White privilege
By now, you must have heard about, seen, retweeted, posted on Facebook or been made aware of the speech delivered by the Deputy Headmaster of Jeppe High School for Boys, Kevin Leatham. He delivered this speech a few days after a Freedom Day assembly at the school. If you have not read the whole speech, you really need to. It is a powerful, thought-provoking and challenging unpacking of the term white privilege. The speech was co-created with his wife, Tammy Bechus Leatham, and sets forth a careful explanation of white privilege and its manifestations in every day. I have never encountered anything that explains white privilege so well and evocatively. Powerful!
Mr Leatham ends the speech in this pivotal assembly for Jeppe boys with the words, “My challenge: do something.”
These words resonate with one of the ex-pupils we interviewed. Nabeel attended a school not too dissimilar to the one Mr Leatham addressed a few weeks ago. Listen to Nabeel’s words.
Did you hear his plea? See his frustration? Hear how he differentiates between acknowledgement and action?

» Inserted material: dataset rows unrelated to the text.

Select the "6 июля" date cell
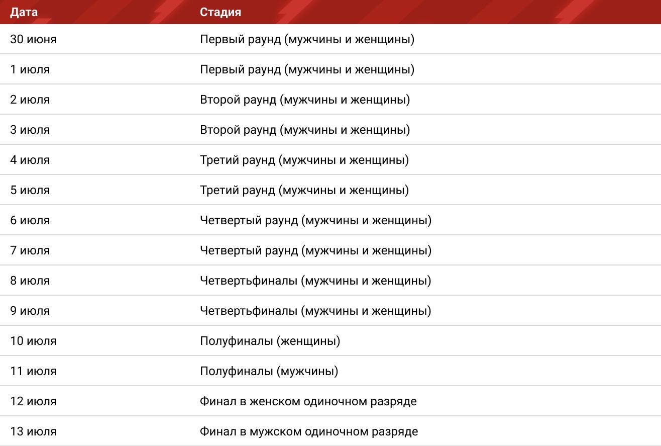pyautogui.click(x=30, y=220)
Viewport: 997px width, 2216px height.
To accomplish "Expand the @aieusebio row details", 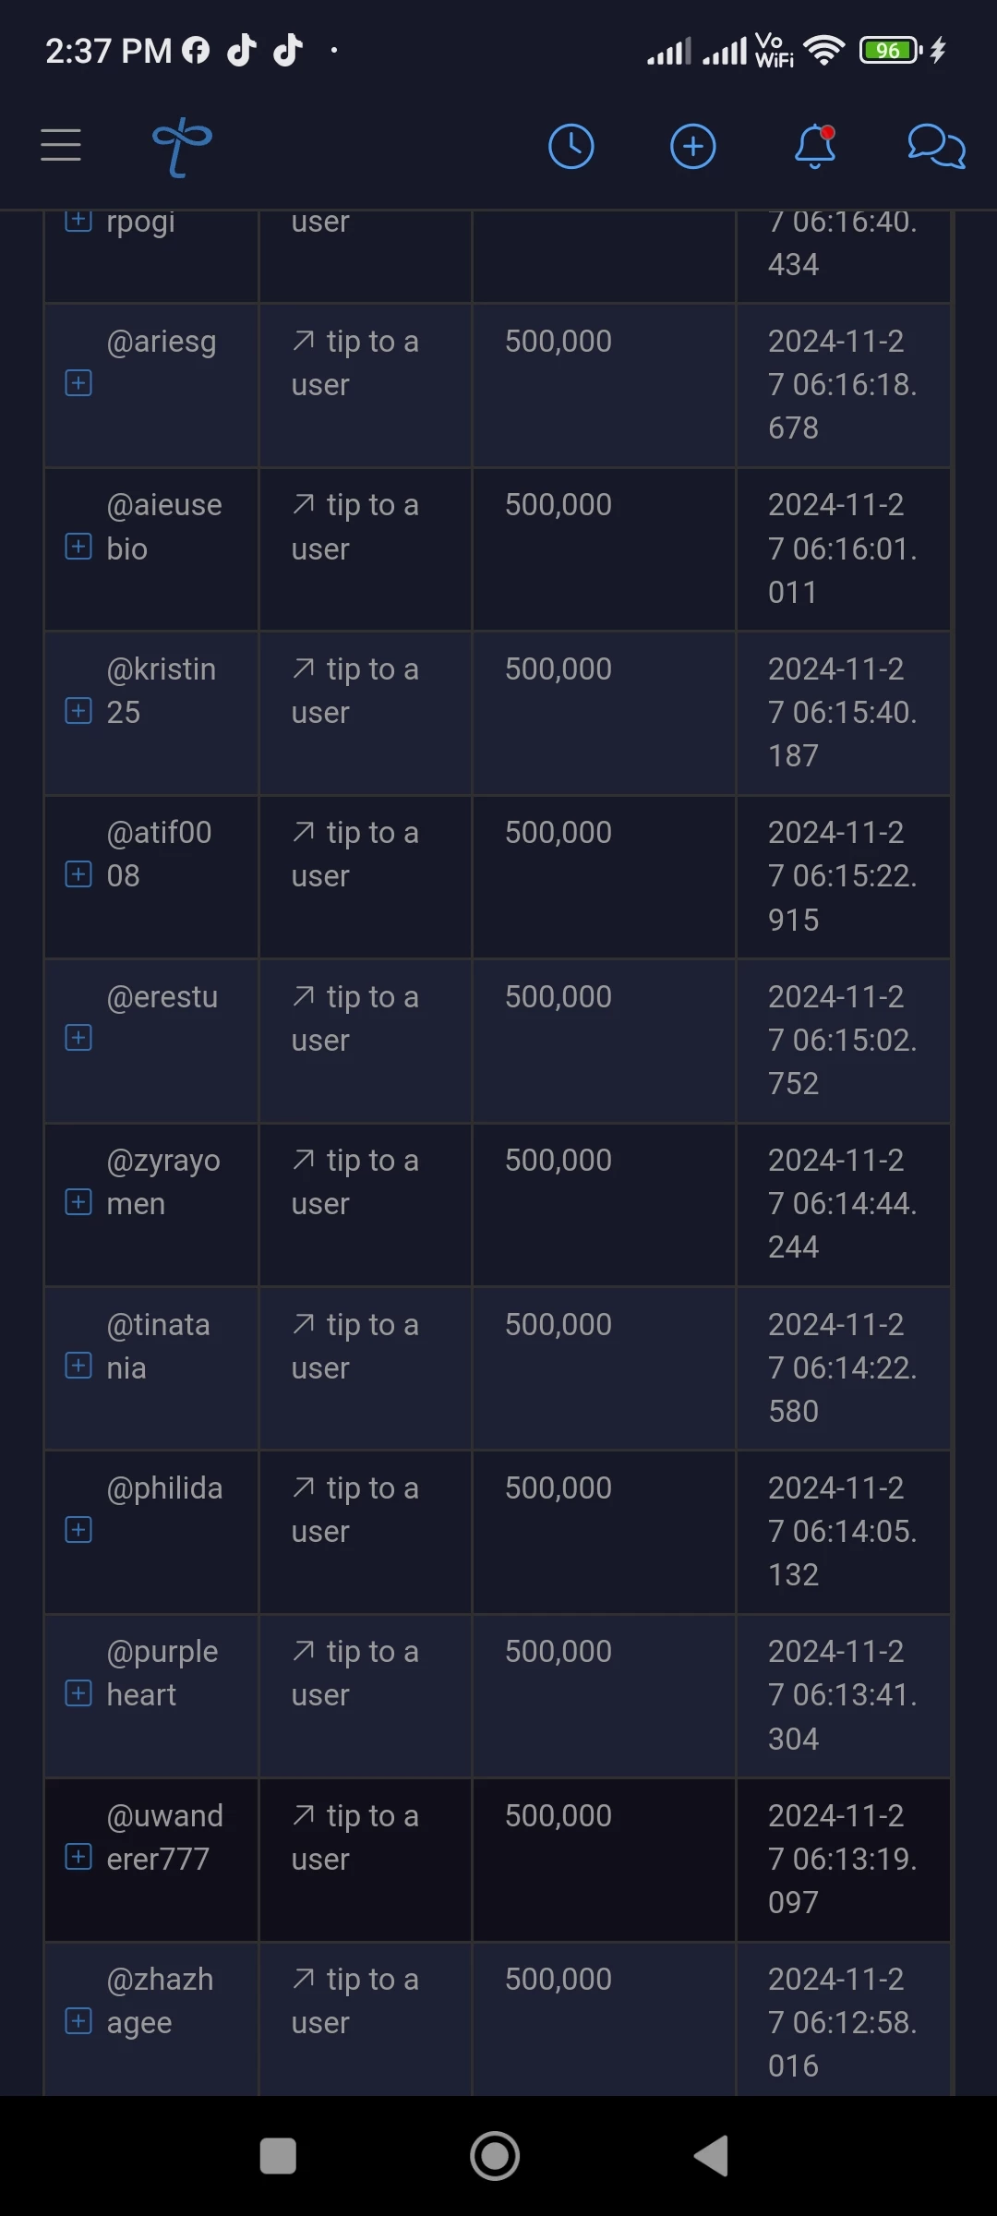I will (78, 547).
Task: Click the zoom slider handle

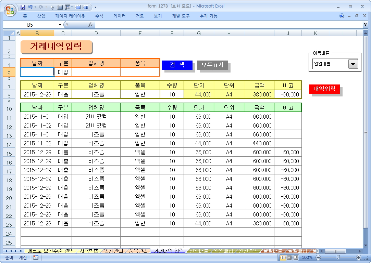Action: pos(338,258)
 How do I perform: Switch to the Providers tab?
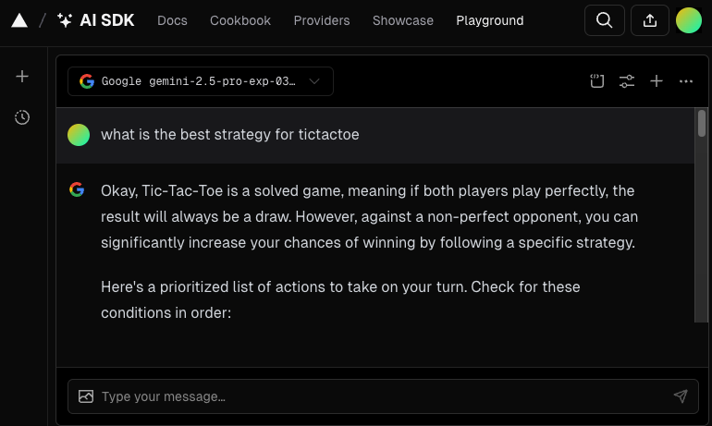pyautogui.click(x=322, y=20)
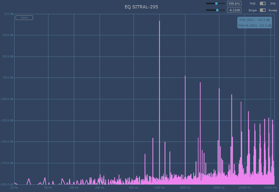Click the EQ SITRAL-295 title

coord(141,7)
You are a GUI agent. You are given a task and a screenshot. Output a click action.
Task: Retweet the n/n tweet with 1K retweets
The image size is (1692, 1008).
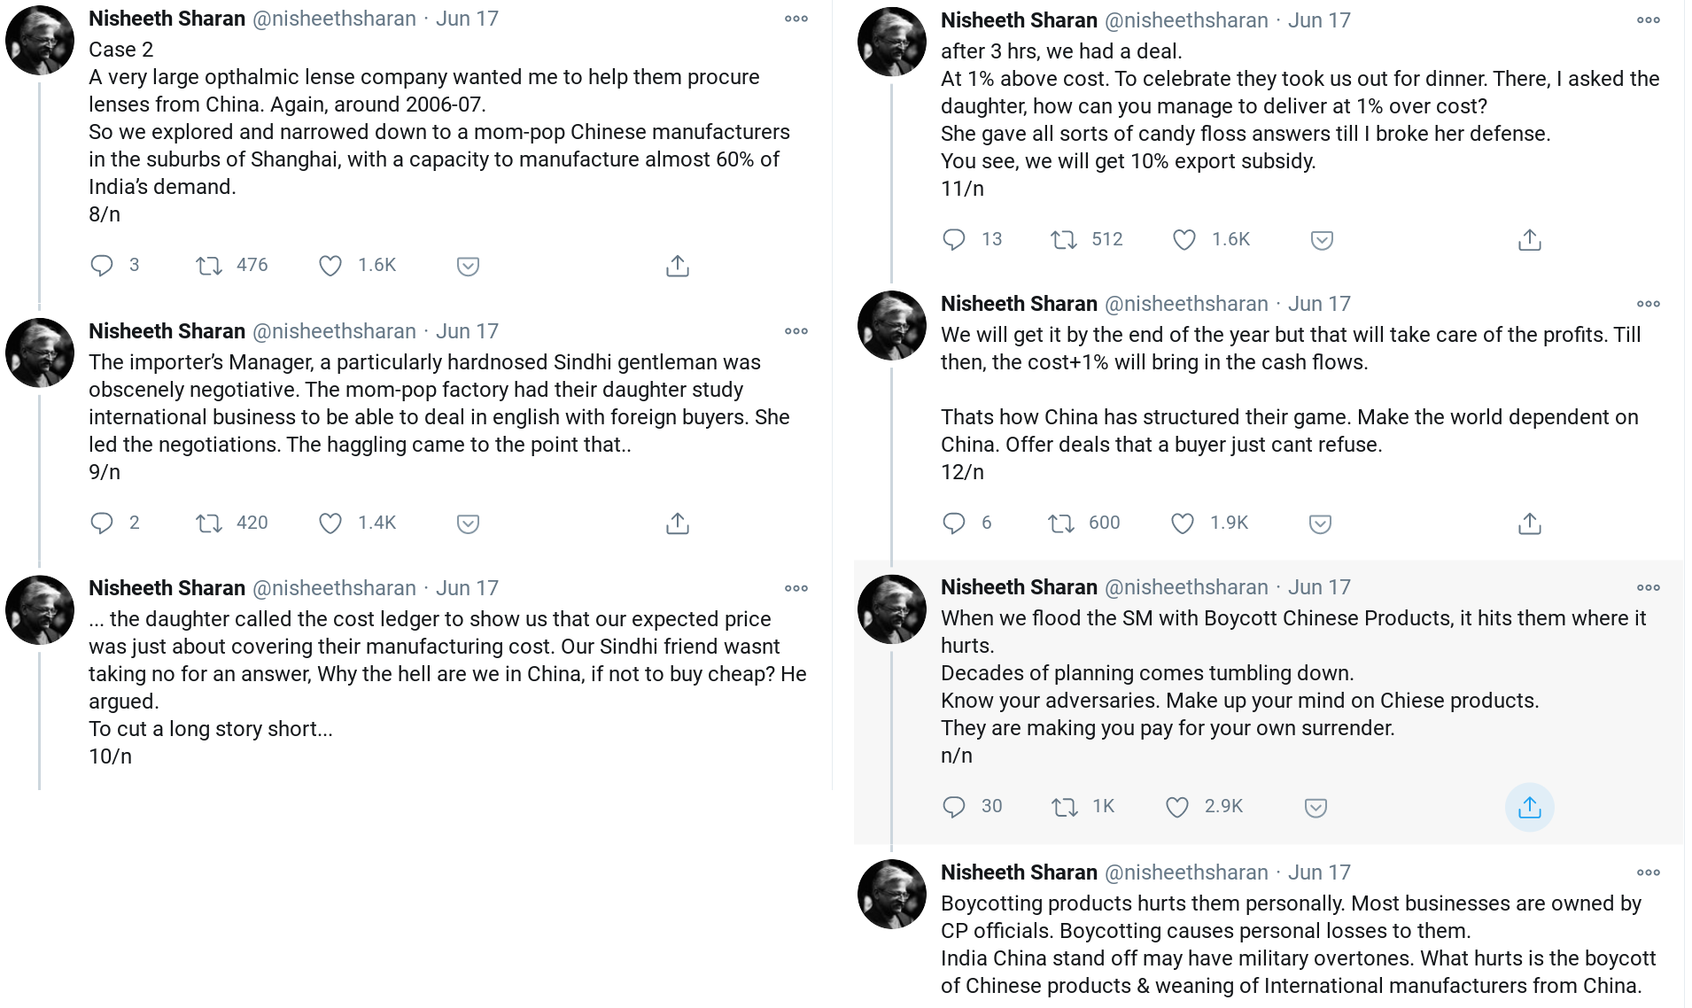1063,807
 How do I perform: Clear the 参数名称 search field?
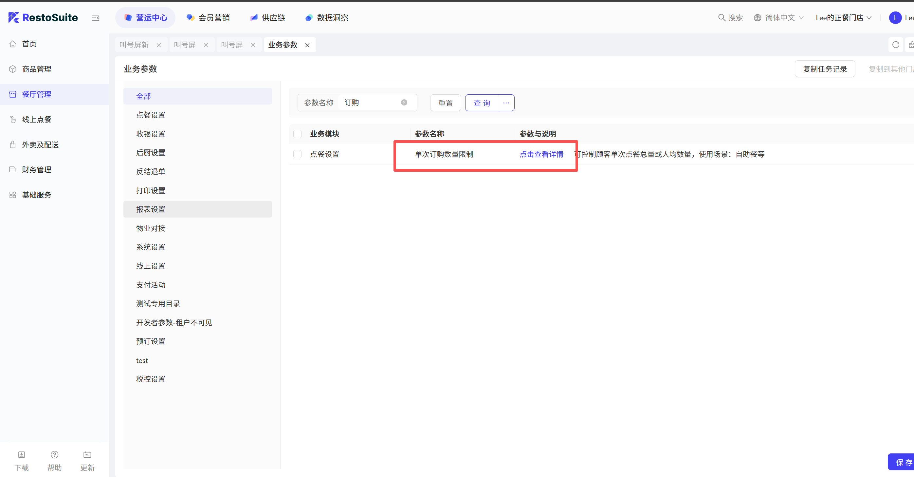(x=404, y=103)
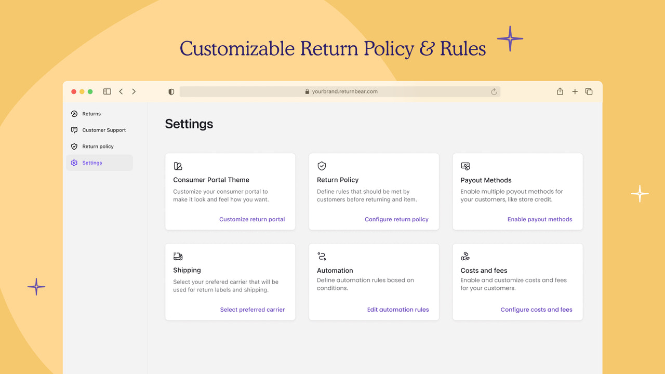This screenshot has width=665, height=374.
Task: Reload the page using the refresh icon
Action: [x=494, y=91]
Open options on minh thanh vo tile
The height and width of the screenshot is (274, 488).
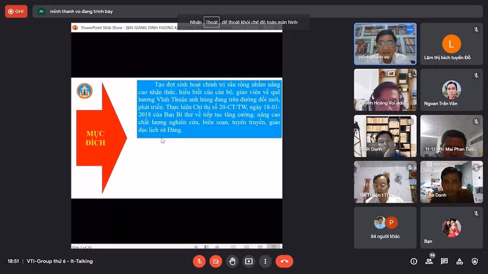click(x=410, y=29)
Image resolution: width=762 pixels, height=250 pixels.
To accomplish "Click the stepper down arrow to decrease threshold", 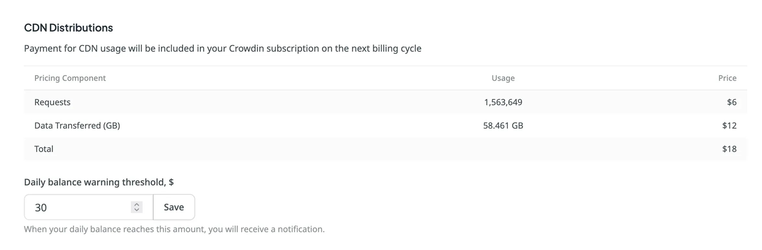I will [137, 210].
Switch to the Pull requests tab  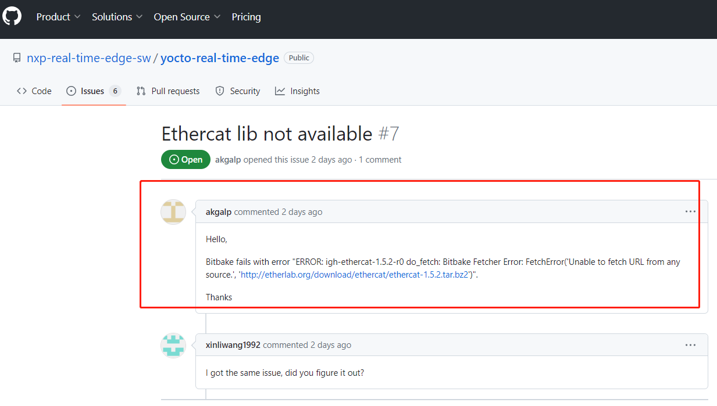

Words can be powerful, but ultimately it is our action that transforms our world.
And then there is this…
As part of the school’s Freedom Day assembly, Ms Lovelyn Nwadeyi was invited to address the boys. By all accounts it was a speech that challenged the audience. Mr Leatham was asked by the school management to unpack her talk for the boys at a later assembly. Hence his powerful talk.
But we need to remind ourselves that as long as it is needed for a white man to have to explain the words of a black female in our boys’ schools, there is still much work to do.